Cette idée n'est pas nouvelle : elle est empruntée au "multiplicateur" de Keynes résultant de l'augmentation des bas salaires, dans une économie plus axée sur la consommation que sur l'épargne. Cependant, là où Keynes voyait en l'Etat l'agent nécessaire à la poursuite de ce plan, nous affirmons que cette meilleure répartition, cette augmentation globale du pouvoir d'achat, peut se faire au moyen d'une plateforme mutualiste telle que le Confortisme, et par l'application de théories macroéconomiques basées sur des négociations tripartites - Etat, patronat, syndicats - comme cela a pu être le cas lors du Grenelle de 1968, assorties d'un contrôle des prix. L'avidité, la course au profit sur le court-terme de l'économie de marché ne peut engendrer qu'une pauvreté nocive pour cette même économie, à ceci près qu'un fort taux de chômage rend les travailleurs plus serviles, et fait baisser encore les salaires - par peur du déclassement.

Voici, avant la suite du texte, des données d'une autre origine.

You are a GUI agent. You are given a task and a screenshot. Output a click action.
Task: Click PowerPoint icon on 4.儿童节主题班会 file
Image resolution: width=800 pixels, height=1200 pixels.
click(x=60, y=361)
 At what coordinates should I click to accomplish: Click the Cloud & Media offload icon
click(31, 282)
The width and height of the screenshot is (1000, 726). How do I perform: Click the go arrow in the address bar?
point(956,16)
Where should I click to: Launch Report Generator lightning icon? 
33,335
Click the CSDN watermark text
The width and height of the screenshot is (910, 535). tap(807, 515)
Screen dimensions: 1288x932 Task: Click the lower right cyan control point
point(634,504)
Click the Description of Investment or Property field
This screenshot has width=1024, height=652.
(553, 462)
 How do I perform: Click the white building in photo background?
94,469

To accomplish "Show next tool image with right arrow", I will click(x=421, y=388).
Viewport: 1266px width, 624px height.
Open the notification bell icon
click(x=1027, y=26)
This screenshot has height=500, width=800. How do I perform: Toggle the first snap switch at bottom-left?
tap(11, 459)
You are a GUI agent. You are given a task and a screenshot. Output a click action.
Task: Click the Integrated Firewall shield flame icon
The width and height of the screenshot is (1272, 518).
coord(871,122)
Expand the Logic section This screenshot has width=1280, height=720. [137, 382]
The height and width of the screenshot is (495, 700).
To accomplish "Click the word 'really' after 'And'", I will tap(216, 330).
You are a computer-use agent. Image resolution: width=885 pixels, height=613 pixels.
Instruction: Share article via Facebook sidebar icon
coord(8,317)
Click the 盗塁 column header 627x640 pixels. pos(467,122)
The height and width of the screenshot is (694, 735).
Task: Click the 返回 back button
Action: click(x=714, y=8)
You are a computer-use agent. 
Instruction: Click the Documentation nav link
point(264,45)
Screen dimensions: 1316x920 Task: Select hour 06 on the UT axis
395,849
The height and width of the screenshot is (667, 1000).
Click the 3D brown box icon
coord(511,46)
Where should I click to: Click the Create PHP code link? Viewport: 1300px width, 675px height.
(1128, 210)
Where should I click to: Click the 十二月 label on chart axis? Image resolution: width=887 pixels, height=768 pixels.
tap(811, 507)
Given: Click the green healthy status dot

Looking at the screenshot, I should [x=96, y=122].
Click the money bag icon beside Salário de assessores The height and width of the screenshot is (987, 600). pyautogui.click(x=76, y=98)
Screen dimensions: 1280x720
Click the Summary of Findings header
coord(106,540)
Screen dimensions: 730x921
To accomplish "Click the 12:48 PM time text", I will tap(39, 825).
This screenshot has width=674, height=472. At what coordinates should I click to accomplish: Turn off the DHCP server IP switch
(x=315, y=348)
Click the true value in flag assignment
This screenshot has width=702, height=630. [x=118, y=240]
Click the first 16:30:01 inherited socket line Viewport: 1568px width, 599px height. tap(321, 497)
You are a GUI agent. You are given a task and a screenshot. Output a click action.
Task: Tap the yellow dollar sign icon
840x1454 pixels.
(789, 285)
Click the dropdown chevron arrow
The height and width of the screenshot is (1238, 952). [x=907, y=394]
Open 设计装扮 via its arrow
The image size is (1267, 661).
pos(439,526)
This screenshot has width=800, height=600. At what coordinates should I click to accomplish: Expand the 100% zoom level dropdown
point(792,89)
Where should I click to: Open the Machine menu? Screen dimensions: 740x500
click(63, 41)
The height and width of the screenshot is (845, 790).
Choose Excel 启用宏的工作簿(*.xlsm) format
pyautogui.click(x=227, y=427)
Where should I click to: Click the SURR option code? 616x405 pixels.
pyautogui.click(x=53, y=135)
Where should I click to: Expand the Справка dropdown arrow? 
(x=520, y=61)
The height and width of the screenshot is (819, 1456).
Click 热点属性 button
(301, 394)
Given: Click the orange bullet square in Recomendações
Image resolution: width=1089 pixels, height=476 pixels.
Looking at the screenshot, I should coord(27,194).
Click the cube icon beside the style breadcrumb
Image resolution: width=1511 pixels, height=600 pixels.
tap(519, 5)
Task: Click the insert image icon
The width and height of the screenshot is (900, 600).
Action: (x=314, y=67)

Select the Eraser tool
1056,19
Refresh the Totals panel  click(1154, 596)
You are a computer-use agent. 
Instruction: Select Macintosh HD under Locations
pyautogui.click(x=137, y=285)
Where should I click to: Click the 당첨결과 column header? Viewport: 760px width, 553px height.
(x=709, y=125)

La "main invisible" du marché, prise dans son aspect le plus réel, se résume donc à la peur du chômage et de la pauvreté pour le travailleur, à la recherche du profit commercial pour l'entrepreneur, au succès ou à l'échec d'un produit sur le marché. Si on porte foi, car il s'agit bien de foi, à la théorie de l'autorégulation des marchés, alors on obère totalement les crises économiques qui, si elles se résolvent, auraient tout aussi bien pu ne pas se produire ! Ces crises qui sont bien visibles à notre époque, comme celle des subprimes et du crédit à la consommation, tout cela n'étant qu'une modernisation de l'usure, c'est-à-dire d'emprunts à taux souvent variables s'établissant ultimement aux alentours de 20%, et assortis de frais ! En résumé, par exemple, on a cru pouvoir faire tenir un système financier basé sur la pauvreté et l'arnaque, une banque prêtant mille euros à un chômeur pour ensuite se faire rembourser par petites mensualités, et à un taux ahurissant, engendrant un remboursement très difficile de la somme empruntée. Les mensualités, de vingt euros admettons, grevées par l'usure et par les frais, ne remboursant que dix euros au final, ce qui fait que le souscripteur se retrouve avec une dette qui, soit, diminue très faiblement, soit augmente ! C'est le principe même de l'arnaque, d'accorder un service irremboursable ou hors de prix ! Et ceux qui professent la liberté des marchés se sont donc goinfrés de cette manne usurière fondée sur la crédulité des pauvres, sur les mathématiques, et sur un enchaînement qui, lui-même, a provoqué la faiilite de ces mêmes banques lorsque les marchés financiers, affolés par la perspective de ne pas voir ces dettes remboursées, ont revendu leurs stocks d'hypothèques et de prêts devenus "toxiques"; d'où une boule de neige bancaire dépressive s'adjoignant à une crise sociale sans précédent : des millions d'emprunteurs se sont alors retrouvés surendettés, expulsés, et dans tous les cas apauvris. C'est la destinée logique d'un système emprunteur mondial basé sur l'usure - à trop vouloir gagner d'argent, on tue la poule aux œufs d'or !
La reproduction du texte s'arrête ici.